Poker plays math tutor to teens

If you’re good with numbers, ratios and probability, chances are grasping the game of poker is a walk in the park for you. On the flipside, shouldn’t it be reasonable to expect that if one can grasp the probabilities and mathematical concepts involved in poker it could help them with mathematics in school?

A high school in Virginia believes poker can help students learn math. The school has started a poker club hoping to incorporate the popularity of the game into math and logic-reasoning lessons. There is enough research to back this, at Harvard, the link between straights and flushes has already been endorsed as a teaching tool for probability and reasoning, as well as human behavior.
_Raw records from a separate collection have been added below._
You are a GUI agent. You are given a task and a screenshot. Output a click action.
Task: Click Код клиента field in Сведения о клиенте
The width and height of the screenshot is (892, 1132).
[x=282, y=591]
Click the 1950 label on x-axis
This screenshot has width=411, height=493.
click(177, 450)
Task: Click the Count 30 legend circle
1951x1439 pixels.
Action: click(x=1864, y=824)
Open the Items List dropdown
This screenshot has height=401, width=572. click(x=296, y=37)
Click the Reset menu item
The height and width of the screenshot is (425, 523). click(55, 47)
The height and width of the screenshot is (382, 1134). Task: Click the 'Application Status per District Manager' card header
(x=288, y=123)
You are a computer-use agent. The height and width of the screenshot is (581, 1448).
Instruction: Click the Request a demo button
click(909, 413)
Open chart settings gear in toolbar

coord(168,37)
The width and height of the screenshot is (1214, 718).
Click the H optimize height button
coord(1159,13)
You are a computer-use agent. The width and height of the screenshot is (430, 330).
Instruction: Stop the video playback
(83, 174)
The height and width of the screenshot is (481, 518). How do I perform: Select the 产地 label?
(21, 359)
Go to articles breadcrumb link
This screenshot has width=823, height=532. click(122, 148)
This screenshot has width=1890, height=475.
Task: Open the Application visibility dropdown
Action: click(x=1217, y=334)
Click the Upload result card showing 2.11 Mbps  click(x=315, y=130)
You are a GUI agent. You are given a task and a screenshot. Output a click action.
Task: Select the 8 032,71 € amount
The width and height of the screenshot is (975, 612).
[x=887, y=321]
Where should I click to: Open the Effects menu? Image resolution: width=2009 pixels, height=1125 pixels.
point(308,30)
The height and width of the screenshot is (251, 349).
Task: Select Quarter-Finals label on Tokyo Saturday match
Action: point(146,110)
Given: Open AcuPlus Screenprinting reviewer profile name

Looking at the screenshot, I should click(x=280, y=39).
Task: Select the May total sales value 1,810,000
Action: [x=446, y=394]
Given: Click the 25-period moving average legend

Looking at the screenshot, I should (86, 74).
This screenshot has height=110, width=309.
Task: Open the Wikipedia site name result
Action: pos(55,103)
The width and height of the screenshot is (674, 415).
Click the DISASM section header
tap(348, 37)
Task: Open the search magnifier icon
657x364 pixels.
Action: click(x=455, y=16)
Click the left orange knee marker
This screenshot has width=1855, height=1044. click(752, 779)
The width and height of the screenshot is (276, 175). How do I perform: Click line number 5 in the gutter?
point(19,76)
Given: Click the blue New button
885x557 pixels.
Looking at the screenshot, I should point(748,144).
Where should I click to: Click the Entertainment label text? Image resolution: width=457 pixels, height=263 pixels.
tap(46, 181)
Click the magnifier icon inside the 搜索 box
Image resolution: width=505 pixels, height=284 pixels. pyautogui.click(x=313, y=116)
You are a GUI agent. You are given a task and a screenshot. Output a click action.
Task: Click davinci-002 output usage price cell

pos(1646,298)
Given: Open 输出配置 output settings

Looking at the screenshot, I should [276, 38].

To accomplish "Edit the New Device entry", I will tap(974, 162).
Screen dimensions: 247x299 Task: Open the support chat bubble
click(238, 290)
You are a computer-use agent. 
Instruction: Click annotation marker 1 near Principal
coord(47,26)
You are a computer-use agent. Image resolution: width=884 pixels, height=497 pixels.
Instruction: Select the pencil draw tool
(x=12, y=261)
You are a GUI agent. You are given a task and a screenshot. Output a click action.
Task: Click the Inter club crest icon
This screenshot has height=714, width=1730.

So if Harvard sees a benefit in it, there must be some merit to poker as a math teaching tool.

Of course there are those opponents that could care less about what actual research and statistical evidence exhibits, and are ready to shout down the teaching of poker to student who are too young to gamble. For the record, the school isn’t teaching gambling to the students, it’s teaching them poker, and it’s translating the skills involved to help student learn mathematical principles and relationships. I suppose these opponents would rather students fail mathematics than learn poker, because that makes a whole bunch of sense.

Without a doubt, it’s a great idea. Math is hard enough and for many students it’s boring as hell. I wish they had a program like that when I was in school, perhaps I would have spent less time skipping class and trying to put my hands under skirts and more time playing poker and less time failing math.

The popularity of the club can’t be overlooked. The school reports that it’s not just poker, the club spends part of the time analyzing math concepts such as ratios with poker examples, and as a result, the club has become one of the most popular extracurricular activities at school. Which means, kids are playing poker and learning math rather than out on the streets causing trouble. How can this NOT be a good thing?

Let’s face it, the students that are interested in learning math aren’t the same ones that studies have indicated have mental health issues and are likely to become problem gamblers.